Beyond the moon, beyond planet blue and planet red, each day further from the sun she floats out toward the empty dark of X. Having done what she was sent out years before to do, she gave up sending even the faintest signals back to earth, to bend instead her shattered wings across her breast for warmth
The oldest of seven children from a working-class background, Paul Mariani was born in New York City on February 29, 1940 and grew up there and on Long Island. He earned his bachelor's degree from Manhattan College, a Master's from Colgate University, and a Ph.D. from the City University of New York.
He is the author of seven poetry collections: Epitaphs for the Journey (Cascade Books, 2012), Deaths & Transfigurations (Paraclete Press, 2005), The Great Wheel (W. W. Norton, 1996), Salvage Operations: New & Selected Poems (1990), Prime Mover (1985), Crossing Cocytus (1982), and Timing Devices (1979).
He has published numerous books of prose, including Thirty Days: On Retreat with the Exercises of St. Ignatius (Viking, 2002), and God and the Imagination: On Poets, Poetry, and the Ineffable (University of Georgia Press, 2002).

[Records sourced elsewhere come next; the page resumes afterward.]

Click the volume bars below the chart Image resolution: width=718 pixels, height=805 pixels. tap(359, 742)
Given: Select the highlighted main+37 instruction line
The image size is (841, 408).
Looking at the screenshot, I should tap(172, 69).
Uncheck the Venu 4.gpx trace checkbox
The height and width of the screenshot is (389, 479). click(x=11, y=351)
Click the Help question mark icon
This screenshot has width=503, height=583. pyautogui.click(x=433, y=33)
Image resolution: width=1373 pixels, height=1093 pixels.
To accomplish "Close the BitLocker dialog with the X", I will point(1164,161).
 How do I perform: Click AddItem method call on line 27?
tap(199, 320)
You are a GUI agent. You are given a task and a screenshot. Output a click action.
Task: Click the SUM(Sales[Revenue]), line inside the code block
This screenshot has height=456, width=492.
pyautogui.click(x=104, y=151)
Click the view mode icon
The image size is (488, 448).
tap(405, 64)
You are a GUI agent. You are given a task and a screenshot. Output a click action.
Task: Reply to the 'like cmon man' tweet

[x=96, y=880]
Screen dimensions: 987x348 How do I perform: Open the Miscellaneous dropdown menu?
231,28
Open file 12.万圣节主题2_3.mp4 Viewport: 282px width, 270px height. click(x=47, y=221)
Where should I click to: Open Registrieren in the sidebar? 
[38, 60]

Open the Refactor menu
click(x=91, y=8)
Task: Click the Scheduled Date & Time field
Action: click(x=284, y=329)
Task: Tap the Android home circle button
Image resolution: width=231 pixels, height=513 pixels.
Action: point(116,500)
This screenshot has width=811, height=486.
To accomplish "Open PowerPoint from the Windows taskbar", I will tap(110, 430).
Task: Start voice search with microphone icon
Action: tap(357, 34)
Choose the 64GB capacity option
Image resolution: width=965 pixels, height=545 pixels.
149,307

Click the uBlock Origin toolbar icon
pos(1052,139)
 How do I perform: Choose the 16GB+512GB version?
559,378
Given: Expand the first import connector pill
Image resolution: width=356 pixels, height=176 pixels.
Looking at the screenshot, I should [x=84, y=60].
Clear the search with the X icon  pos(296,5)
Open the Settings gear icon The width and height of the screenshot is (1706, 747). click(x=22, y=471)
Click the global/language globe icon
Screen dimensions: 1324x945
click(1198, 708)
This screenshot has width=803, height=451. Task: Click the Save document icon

Other books include A Useable Past: Essays, 1973-1983 (1984), William Carlos Williams: The Poet and His Critics (1975), and A Commentary on the Complete Poems of Gerard Manley Hopkins (1970), as well as four biographies: The Broken Tower: A Life of Hart Crane (1999); Lost Puritan: A Life of Robert Lowell (1994), both named New York Times Notable Books of the year; Dream Song: The Life of John Berryman (1990); and William Carlos Williams: A New World Naked (1981), which won the New Jersey Writers Award, was short-listed for an American Book Award, and was also named a New York Times Notable Book of the year. His latest biography, Gerard Manley Hopkins: A Life (Viking) appeared in 2008.
His honors include fellowships from the Guggenheim Foundation, the National Endowment for the Arts, and the National Endowment for the Humanities. In 2009 he received the John Ciardi Award for Lifetime Achievement in Poetry. He was Distinguished University Professor at the University of Massachusetts, Amherst, where he taught from 1968 until 2000, and currently holds a Chair in Poetry at Boston College. Mariani and his wife, Eileen, have three grown sons and live in western Massachusetts.